**Task directions**
From the first line to the last, write out the records exactly, leaving the pictures behind.

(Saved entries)
────────────────────

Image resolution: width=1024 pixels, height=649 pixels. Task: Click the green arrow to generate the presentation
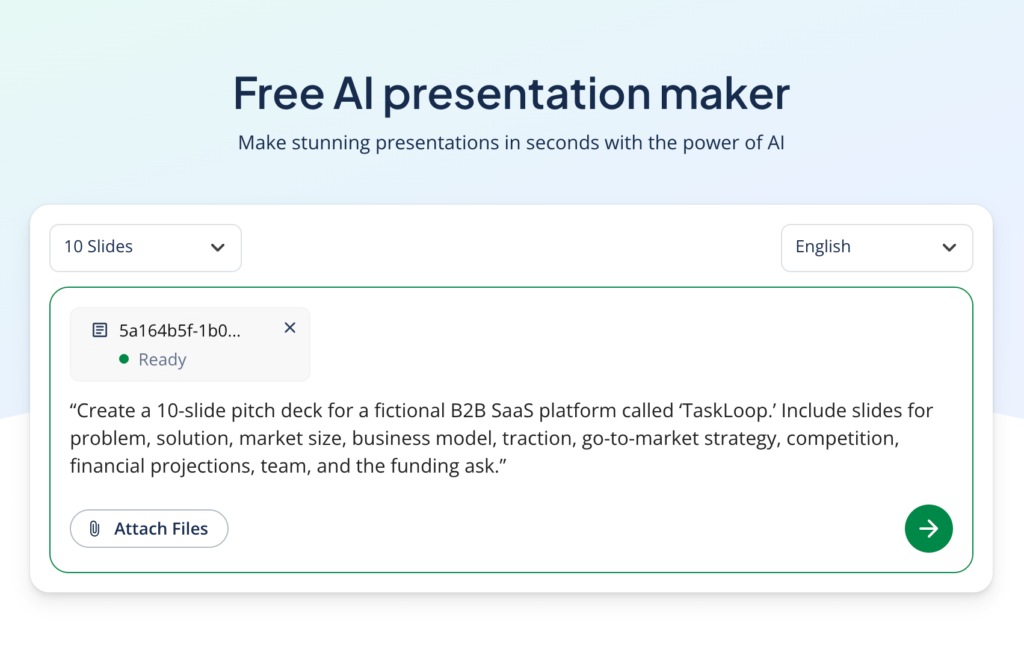pyautogui.click(x=928, y=528)
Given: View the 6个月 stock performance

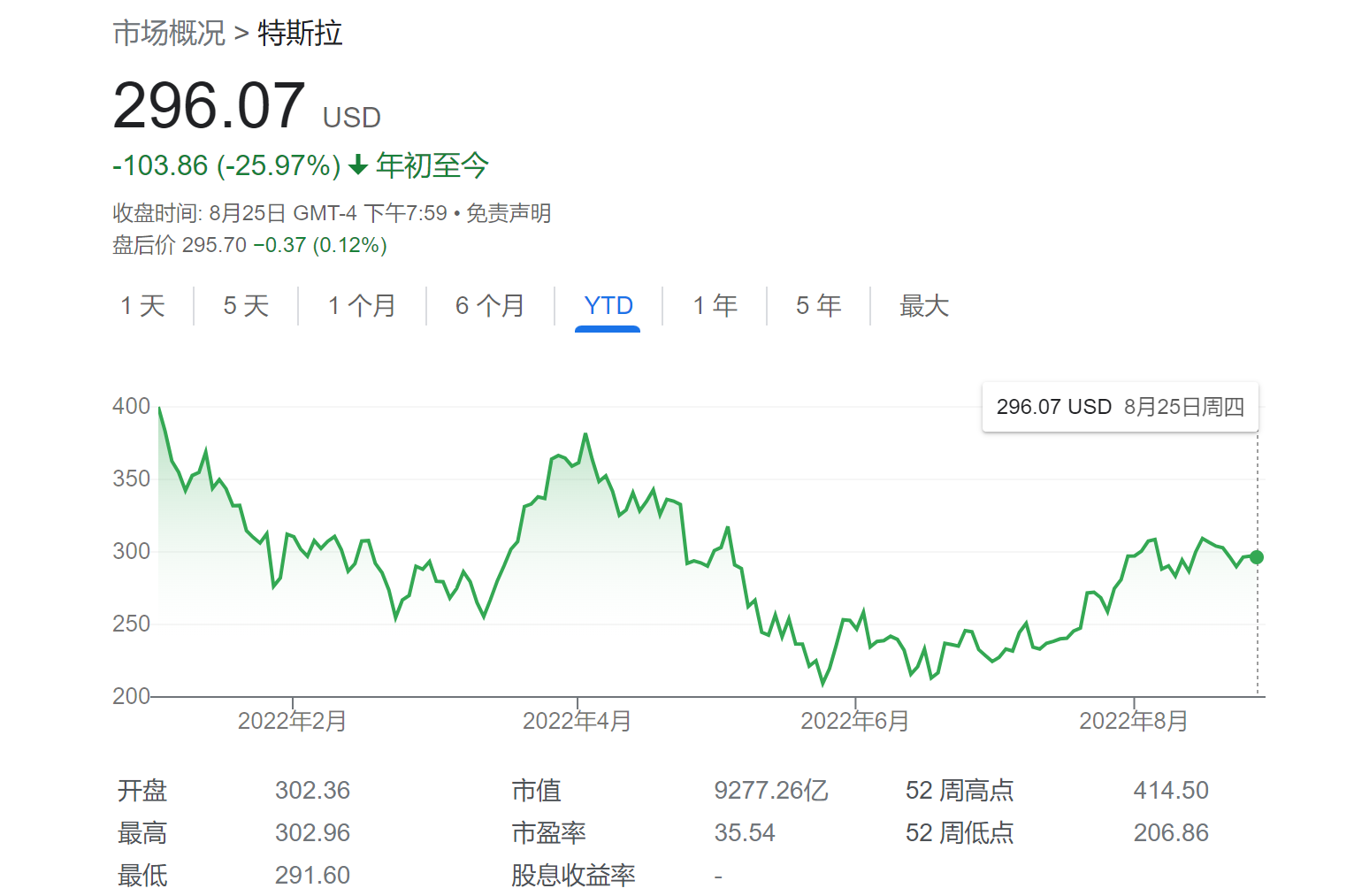Looking at the screenshot, I should pos(489,305).
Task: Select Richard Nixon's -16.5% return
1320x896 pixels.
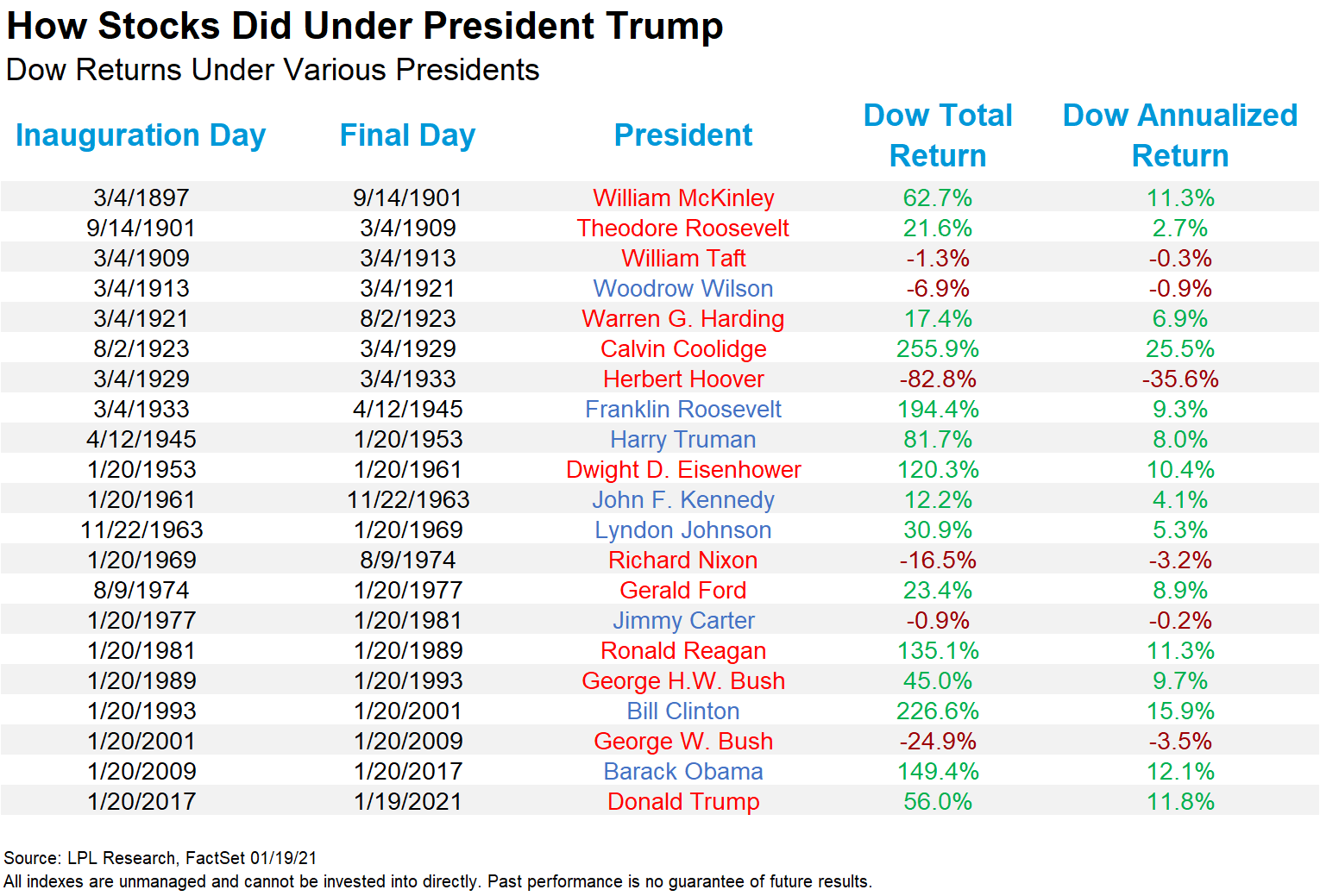Action: 938,561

────────────────────

**Answer box**
Image resolution: width=1024 pixels, height=649 pixels. Task: Click the green arrow to generate the presentation
pyautogui.click(x=928, y=528)
Given: View the 6个月 stock performance

Looking at the screenshot, I should pos(489,305).
Task: Select Richard Nixon's -16.5% return
1320x896 pixels.
Action: 938,561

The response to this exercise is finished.